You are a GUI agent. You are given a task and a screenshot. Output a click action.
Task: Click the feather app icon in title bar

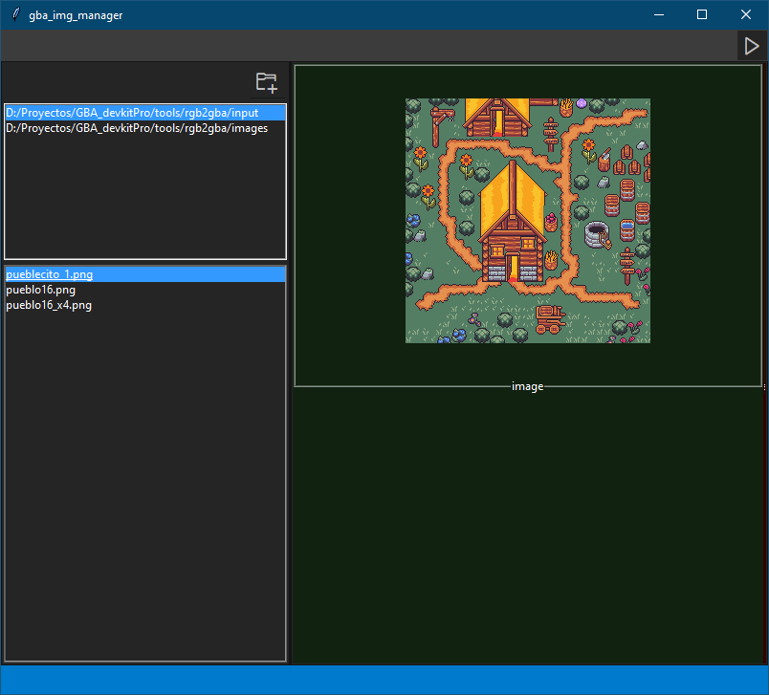(x=15, y=14)
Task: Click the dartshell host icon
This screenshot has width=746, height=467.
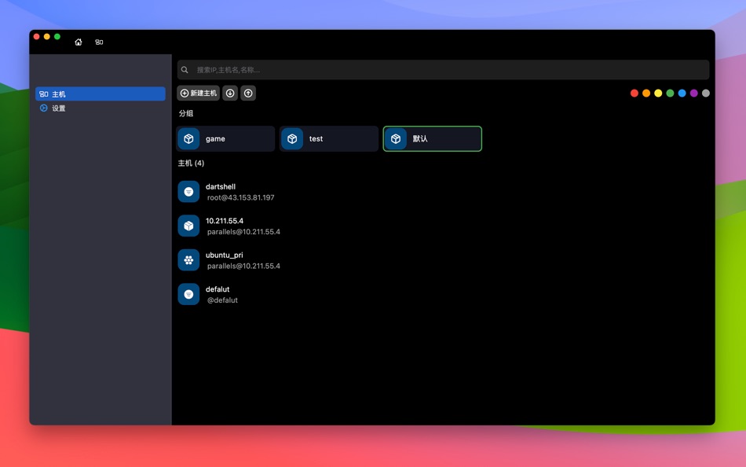Action: (x=188, y=191)
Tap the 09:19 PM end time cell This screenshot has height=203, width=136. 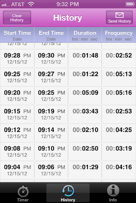pyautogui.click(x=51, y=114)
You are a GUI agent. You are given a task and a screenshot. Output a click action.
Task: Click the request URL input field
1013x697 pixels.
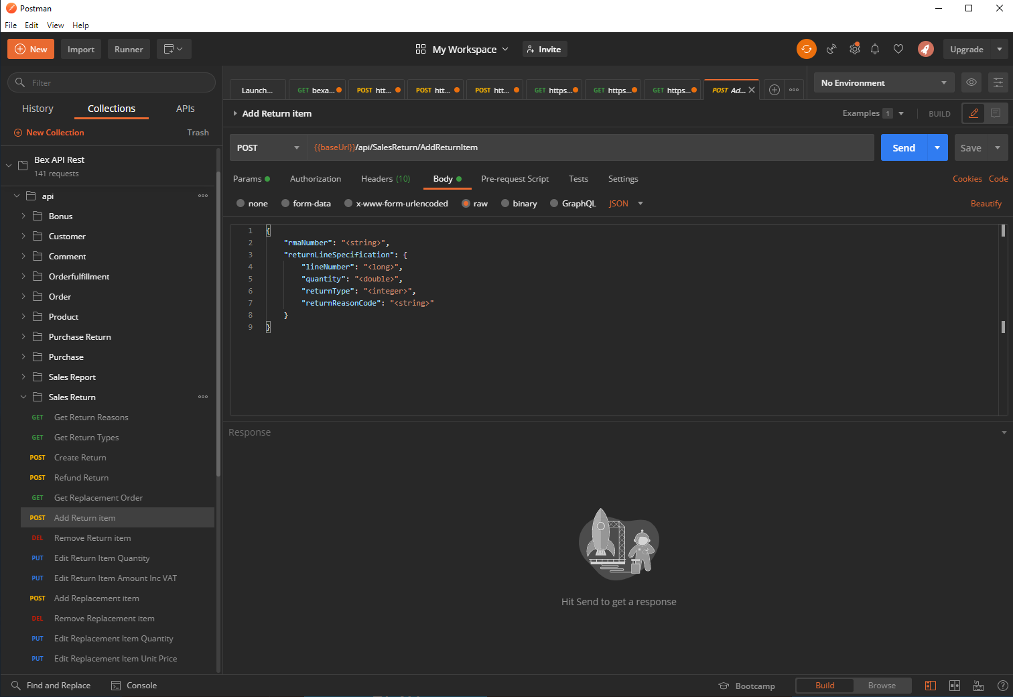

****************

◆ TASK TO CARRY OUT: In the records above, the lines from the one containing "Task: Click the request URL input field" through the last line are to be written out exactly, both ends included and pictures omitted.

◆ ANSWER SPACE:
Task: Click the request URL input field
1013x697 pixels.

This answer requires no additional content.